James DeMonaco completed his trilogy of Purge films with The Purge: Election Year, which culminated in the abolition of the nationwide crime spree. It was an ending that felt wholly earned, which is what made the news that a fourth Purge was in the works rather suspect, because it threatened to undo what DeMonaco had just accomplished. But whether you’re pro- or anti-Purge (in theory), the writer-director has found a way to maintain the dystopian thrills. In an interview with CinemaBlend, DeMonaco reveals that the next Purge movie will actually explore how the whole terrifying thing got started in the first place.

Although he’s not sure he’s up for directing another bloodcurdling nighttime journey through a major city, DeMonaco says he’s interested in writing or producing a prequel that demonstrates just how this country could permit such a thing to come to pass:

I don’t think I’ll direct it.
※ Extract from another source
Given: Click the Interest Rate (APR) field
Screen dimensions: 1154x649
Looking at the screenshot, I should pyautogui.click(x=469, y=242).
I would actually go back and I would try to talk about how it all started. That seems the natural next chapter in this, is to say, ‘Alright, we’ve done this trilogy. We see how it got to this point of someone trying to end it – this presidential figure. Now let’s go back and see how the fuck all this came about.’ How did this country get to a place where we were now accepting this kind of atrocity, this terrible thing, each year? I think there’s something interesting in that. I don’t think I’ll direct, between you and I. You can print that, I mean. I’m thinking of maybe writing or at least producing it, to make sure it stays true to what I like about the movies.
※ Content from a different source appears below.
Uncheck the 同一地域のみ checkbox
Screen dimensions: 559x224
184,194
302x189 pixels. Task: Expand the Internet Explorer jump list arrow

But because purging is serious business—it paid for Ethan Hawke’s addition in the first film—there’s also a TV spin-off in the works. DeMonaco tells CinemaBlend that the money talks are already going down for the series, which he thinks will be “kind of an anthology—more of an interwoven anthology. They came to me about a TV show, my idea is that you do six or seven storylines. And I would kind of intercut them, use flashbacks.”

DeMonaco’s actually looking to do a 10-hour anthology series, which will show how life’s foibles and peccadilloes can lead someone to participate in government-sanctioned murder, robbery, etc. The filmmaker believes the TV medium lends itself well to telling these intertwining yet disparate stories. He also sounds optimistic about the series making it to air next year, though no network or streaming platform has picked it up yet.